- [DESAFIOS]:
a - Reproduza sem alterações o trecho do texto sobre o rotativo do cartão que começa com as palavras "O consultor de" e termina com "compras foram excessiva.".
b - Liste todos os percentuais mencionados no texto sobre o rotativo do cartão.

- [TEXTO CITADO]:
══════════
O Banco Central (BC) espera que as novas regras do rotativo possibilitem melhores condições para as instituições financeiras reduzirem os juros
As novas condições para o pagamento da fatura do cartão de crédito
entram em vigor hoje. Com as mudanças, os consumidores podem usar a
modalidade de crédito rotativo do cartão por, no máximo, 30 dias. Caso a
pessoa pague qualquer valor entre o mínimo, 15% do total da fatura, e o
integral, o saldo devedor deve ser quitado no mês seguinte. Para quem
não puder pagar a pendência na data, os bancos serão obrigados a
oferecer um parcelamento da dívida por uma linha de crédito com taxas de
juros menores, com prazo de até 24 meses.
O Banco Central (BC) espera que as novas regras do rotativo
possibilitem melhores condições para que as instituições financeiras
consigam reduzir as taxas de juros cobradas e evitem o
superendividamento das pessoas, o que pode diminuir a incidência de
consumidores inadimplentes no rotativo, que é a modalidade de crédito
mais cara do mercado. Na prática, a expectativa é que os consumidores
saiam de uma dívida em que os juros chegam a 481,5% ao ano para uma que
cobra, em média, 163,5%.
Hoje,
a inadimplência do cartão de crédito rotativo para pessoas físicas é de
33,2% do total de operações, enquanto a do parcelado é de apenas 1,2%. A
economista-chefe do SPC Brasil, Marcela Kawauti, afirma que o número
alto de endividados é consequência da facilidade em usar o cartão de
crédito, combinada com as altas taxas de juros e o descontrole
financeiro dos brasileiros.
O consultor de
vendas Alisson Marques da Silva, 26 anos, quer se livrar do cartão. Para
ele, a praticidade da ferramenta estimula o consumo. Há três meses, ele
paga o valor mínimo da fatura porque as compras foram excessiva.
Acumulou uma dívida de R$ 2 mil no período. “Comprei um celular, tênis,
roupa, gastei com festas e até parcelei a entrada de um carro. Quero
acabar com o cartão, porque vira um vício. Gastei demais e quando vi não
tinha como pagar”, diz.
A dívida de Silva
aumentou mais de R$ 500 em três meses. “Eu nem olho para quanto cobram
de juros. Não gosto de ver essas taxas”, afirma Alisson. Mesmo com as
novas regras, ele acha que vai se enrolar com as parcelas. “Não vai
fazer muita diferença para mim. O segredo é a pessoa saber se programar
para pagar a fatura em dia”, declara.
══════════
- [DADOS FORNECIDOS]:
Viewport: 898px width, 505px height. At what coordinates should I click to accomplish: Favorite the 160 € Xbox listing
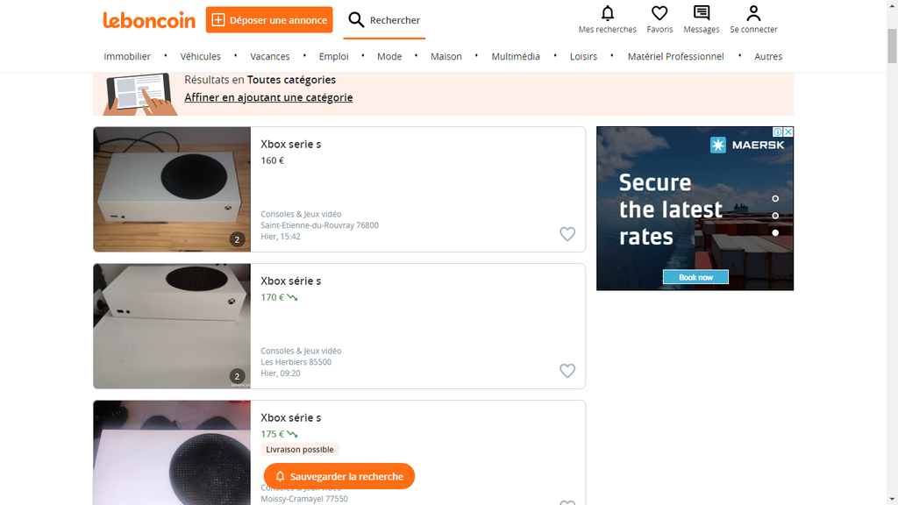(567, 234)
══════════
- [RESULTADOS DOS EXERCÍCIOS]:
a -
O consultor de
vendas Alisson Marques da Silva, 26 anos, quer se livrar do cartão. Para
ele, a praticidade da ferramenta estimula o consumo. Há três meses, ele
paga o valor mínimo da fatura porque as compras foram excessiva.

b - 15%; 481,5%; 163,5%; 33,2%; 1,2%